From: David Pearce <>
Date: Mon, 29 Aug 2005 12:45:01 +0100

May I just make some comments on one particular claim in Russell's
Theory of Nothing:
"Self-awareness is a necessary feature of consciousness"
This would be extremely important if true; but there are problems....

1. Each night we go psychotic in our dreams. Rare lucid dreams aside,
the reason we don't realise we are only dreaming is precisely because
of our absence of self-awareness or critical self-insight. The
relevant module of the brain has effectively shut down. Yet it would
be misleading to call dreams "non-conscious"? Some dreams e.g.
nightmares, can be intense and frightening while they last.

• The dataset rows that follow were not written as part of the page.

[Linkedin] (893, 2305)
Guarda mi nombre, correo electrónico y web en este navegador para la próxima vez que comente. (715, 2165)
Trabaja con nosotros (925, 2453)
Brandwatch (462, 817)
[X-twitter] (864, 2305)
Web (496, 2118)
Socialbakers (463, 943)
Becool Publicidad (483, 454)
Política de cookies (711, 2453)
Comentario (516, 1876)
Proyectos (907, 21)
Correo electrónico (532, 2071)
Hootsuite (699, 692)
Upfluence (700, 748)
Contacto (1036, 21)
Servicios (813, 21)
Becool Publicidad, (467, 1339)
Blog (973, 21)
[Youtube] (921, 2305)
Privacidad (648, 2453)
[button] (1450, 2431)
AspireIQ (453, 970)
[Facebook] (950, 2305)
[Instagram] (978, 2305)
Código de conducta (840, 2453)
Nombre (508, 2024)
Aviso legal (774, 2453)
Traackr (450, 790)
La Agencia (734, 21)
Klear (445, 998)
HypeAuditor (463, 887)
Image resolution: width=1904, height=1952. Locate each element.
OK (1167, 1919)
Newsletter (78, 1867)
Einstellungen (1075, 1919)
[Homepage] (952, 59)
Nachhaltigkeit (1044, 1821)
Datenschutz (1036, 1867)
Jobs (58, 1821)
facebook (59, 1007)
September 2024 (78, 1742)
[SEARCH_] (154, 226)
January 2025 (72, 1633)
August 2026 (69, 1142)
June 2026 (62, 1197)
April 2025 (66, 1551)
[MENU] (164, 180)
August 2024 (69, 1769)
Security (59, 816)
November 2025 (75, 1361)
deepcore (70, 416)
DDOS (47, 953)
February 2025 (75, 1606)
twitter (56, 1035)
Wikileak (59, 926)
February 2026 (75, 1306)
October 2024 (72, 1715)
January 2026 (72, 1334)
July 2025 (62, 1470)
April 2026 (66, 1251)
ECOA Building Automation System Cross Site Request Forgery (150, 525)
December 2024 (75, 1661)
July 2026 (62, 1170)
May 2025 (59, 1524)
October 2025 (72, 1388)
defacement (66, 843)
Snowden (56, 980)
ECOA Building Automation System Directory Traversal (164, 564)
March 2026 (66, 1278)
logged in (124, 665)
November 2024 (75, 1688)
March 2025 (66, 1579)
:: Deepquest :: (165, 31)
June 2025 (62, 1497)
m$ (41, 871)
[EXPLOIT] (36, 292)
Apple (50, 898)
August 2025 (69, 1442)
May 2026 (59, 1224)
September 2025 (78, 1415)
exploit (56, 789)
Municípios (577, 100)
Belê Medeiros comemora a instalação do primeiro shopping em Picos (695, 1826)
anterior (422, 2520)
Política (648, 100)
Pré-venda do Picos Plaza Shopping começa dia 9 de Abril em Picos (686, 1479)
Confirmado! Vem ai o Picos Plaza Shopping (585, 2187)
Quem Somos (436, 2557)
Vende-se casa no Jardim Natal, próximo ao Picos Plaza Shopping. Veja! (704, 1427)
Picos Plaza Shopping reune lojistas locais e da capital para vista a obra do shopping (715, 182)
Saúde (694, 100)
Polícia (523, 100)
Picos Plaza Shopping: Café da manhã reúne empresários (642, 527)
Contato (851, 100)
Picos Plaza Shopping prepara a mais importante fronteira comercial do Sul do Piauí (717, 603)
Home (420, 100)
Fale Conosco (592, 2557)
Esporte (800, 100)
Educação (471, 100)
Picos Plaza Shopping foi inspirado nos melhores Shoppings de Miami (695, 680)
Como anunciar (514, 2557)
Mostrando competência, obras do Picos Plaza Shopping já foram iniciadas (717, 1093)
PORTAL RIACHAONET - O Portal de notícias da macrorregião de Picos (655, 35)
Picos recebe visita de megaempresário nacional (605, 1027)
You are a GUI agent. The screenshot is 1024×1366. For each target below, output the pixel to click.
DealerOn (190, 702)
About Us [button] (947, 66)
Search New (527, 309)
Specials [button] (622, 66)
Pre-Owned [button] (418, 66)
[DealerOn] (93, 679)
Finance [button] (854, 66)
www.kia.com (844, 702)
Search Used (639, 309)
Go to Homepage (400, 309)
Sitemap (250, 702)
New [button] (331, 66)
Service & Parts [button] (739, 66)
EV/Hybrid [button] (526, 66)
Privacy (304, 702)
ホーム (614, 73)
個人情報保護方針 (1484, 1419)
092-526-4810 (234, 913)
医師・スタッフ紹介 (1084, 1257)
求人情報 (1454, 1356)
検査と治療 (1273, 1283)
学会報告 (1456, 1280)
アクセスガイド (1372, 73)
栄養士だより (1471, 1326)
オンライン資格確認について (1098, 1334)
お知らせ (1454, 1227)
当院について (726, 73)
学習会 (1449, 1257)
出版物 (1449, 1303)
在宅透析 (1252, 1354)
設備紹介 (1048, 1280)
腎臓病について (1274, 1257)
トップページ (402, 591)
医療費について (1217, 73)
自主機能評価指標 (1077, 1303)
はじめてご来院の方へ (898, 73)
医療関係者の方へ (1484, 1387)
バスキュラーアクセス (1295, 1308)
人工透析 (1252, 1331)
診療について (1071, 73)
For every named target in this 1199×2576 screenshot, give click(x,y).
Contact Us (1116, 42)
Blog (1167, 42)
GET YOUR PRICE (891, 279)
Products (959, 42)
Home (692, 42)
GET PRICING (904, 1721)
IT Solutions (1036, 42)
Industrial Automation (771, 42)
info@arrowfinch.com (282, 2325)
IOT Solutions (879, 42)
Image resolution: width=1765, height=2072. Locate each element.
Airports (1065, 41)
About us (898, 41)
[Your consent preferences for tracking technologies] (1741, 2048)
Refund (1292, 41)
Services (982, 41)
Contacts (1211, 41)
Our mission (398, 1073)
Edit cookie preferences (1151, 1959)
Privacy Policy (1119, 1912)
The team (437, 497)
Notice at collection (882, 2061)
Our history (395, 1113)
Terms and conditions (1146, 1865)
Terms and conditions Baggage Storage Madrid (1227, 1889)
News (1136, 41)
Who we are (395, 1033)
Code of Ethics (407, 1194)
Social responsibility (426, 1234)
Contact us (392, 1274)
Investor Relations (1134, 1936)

2. More seriously, the idea that self-awareness is a necessary
feature of consciousness has profound implications for the moral
status of babies, the severely mentally handicapped - and most
non-human animals. Clearly, they don't have a sophisticated sense of
self. Arguably they lack all self-awareness. But surely, if they have
nociceptors and a central nervous system, then they do feel pain -
sometimes intensely?

Tellingly, perhaps, our most intense experiences - e.g. extreme
agony, orgasm, blind panic, etc - are marked by an absence of
self-consciousness. Conversely, some of our most sophisticated forms
of self-awareness have a very subtle phenomenology indeed [e.g
examples so called "higher-order intentionality" - I think that she
hopes that he believes that I want...etc etc]
Generalizing to other creatures with central nervous systems, one may
be sceptical that whales, say, are very intelligent. They may or may
not possess rudimentary self-awareness. But it's at least possible
that they experience pain more intensely than we do - their "pain
centers" are larger for a start.
Self-awareness may be intimately linked to intelligence; but it's not
clear (to me at least) that consciousness per se is linked to
intelligence at all.

3. Also, I think it may be premature (re Russell's comment in ToN on
Susan Greenfield) to say that the notion of levels of consciousness
is devoid of meaning.
Yes, there is an absolute "binary" distinction between consciousness
and non-consciousness.
But this absolute distinction doesn't entail that the idea of degrees
of consciousness itself is meaningless. Thus pain can be mild,
moderate or intense. One can be dimly self-aware or acutely
self-aware. And there are even cases of awareness even while under
surgical general anesthesia - though fortunately they are quite rare.

Apologies if I've misunderstood the argument here.